**Written exercise:**
In the text on vector quantization for inertial sensor data, which protocol sends compressed data in the execution phase?

───── Given text

Vector quantization models [22,23,24,25,26], mentioned above, present higher compression ranges that exceed a hundred compression ratio [22] and are commonly used for image compression. Typical PSNR values in these models range from 25 to 60 dBs [22,23]. As with other models, there are variations of the traditional model that allow us to add a function to provide data with adaptability such as frequency sensitive competitive learning (FSCL) [25,26].

The last step applies the abstraction layer to the sensor data by processing the data with classification models, such as support vector machines (SVM) [5,8,10,11], random forest [27], and multilayer perceptron (MLP) [10].

Each of these tasks can be executed in the different entities comprising a system, depending on their computing capabilities, power, memory, and so on. As a rule of thumb, the closer to the source of the data each task is executed, the more efficient the system will be. Nevertheless, it is challenging to execute dimensionality reduction and abstraction algorithms in embedded systems that usually consist of a processor and limited memory.

The objective of this work is to carry out an adaptation of the traditional VQ model (Figure 3) as it belongs to those that present the highest compression ratio. The purpose is to execute the compression of data gathered by an inertial sensor inside an embedded device and to improve its energy efficiency by lowering the number of bytes transmitted; to improve security of communications as data encoded with VQ results in a closed information circuit; and to analyse the compression capacity of the proposed model with inertial data instead of images.

2. Materials and Methods

In this work, we analyse several VQ methods for reducing the dimensionality of raw data coming from inertial measuring unit (IMU) sensors while maintaining the highest quality of information. The aim of this study is to optimize the efficiency of a sensor equipped with an accelerometer, gyroscope, and magnetometer that monitors movement at 50 Hz so that it is capable of continuously sending this data to an external entity (e.g., the cloud) for analysis.

The smart sensor (Figure 4) consists of a Pycom’s Lopy4 module (Microprocessor ESP32 DualCore, 240 Mhz, RAM: 4 MB, ROM: 8 MB) and the inertial sensor BNO055 from Bosch. The device can communicate using different protocols depending on specific requirements: BLE/Wi-Fi/LoRa/Sigfox.

Considering a resolution of 16 bits at 50 Hz, sensor data are generated at about 300 bytes per second, which is a limitation in terms of the necessary energy and the data protocol used. According to Figure 1, wi-fi is used to send raw data in the design phase, and LoRa is used to send compressed data in the execution phase.

──────────
───── Data segment

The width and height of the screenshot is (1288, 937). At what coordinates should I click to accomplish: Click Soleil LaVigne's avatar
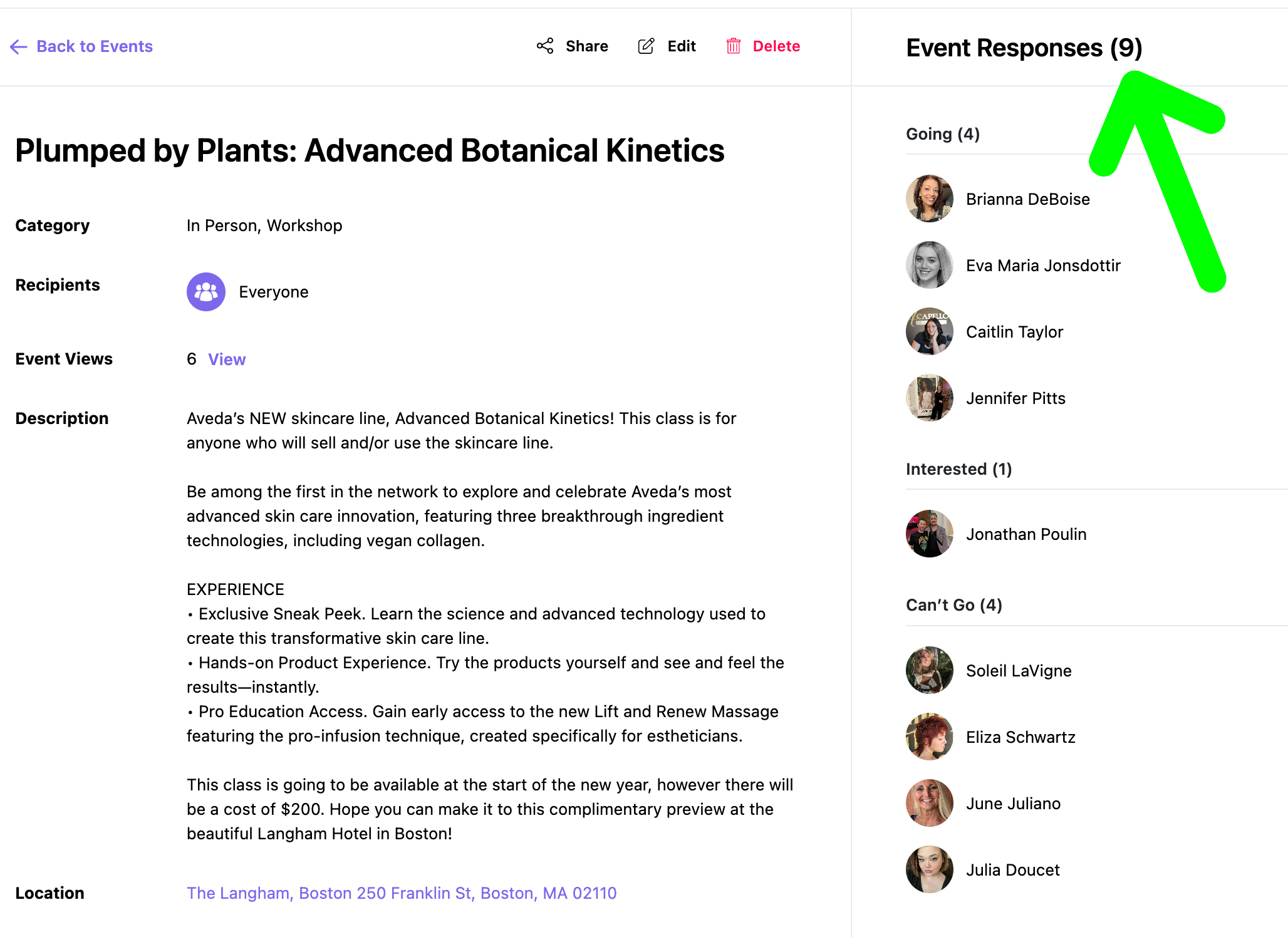[x=930, y=670]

──────────

**Response:**
LoRa